Collection entries:
┌──

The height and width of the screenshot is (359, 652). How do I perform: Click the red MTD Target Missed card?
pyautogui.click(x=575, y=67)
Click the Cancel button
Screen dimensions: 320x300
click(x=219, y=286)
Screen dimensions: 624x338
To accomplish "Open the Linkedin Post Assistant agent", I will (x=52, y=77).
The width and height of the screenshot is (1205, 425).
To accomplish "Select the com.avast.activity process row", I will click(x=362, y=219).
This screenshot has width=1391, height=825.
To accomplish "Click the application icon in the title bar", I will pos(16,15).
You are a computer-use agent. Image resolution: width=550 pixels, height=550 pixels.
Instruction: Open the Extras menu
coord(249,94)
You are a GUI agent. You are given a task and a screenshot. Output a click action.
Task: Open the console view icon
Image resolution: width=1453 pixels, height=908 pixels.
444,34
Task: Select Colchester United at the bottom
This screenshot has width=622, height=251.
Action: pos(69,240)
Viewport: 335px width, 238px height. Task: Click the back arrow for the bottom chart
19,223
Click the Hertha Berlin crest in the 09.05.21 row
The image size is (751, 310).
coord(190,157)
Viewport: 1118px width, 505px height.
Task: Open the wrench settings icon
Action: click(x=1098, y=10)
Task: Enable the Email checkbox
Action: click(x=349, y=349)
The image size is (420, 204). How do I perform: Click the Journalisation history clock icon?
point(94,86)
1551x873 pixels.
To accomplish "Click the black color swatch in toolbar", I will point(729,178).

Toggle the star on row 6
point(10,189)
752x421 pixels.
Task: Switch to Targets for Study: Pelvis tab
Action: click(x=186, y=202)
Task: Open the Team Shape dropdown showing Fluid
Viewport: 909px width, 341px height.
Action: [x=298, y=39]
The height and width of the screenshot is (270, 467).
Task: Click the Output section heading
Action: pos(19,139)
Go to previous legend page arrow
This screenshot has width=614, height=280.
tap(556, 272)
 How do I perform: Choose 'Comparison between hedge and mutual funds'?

└──

§ YOUR OBJECTIVE: From the records above, pull every line that has the string "accomplish" and copy it.

§ ANSWER BELOW:
To accomplish "Open the Linkedin Post Assistant agent", I will (x=52, y=77).
To accomplish "Select the com.avast.activity process row", I will click(x=362, y=219).
To accomplish "Click the application icon in the title bar", I will pos(16,15).
To accomplish "Click the black color swatch in toolbar", I will point(729,178).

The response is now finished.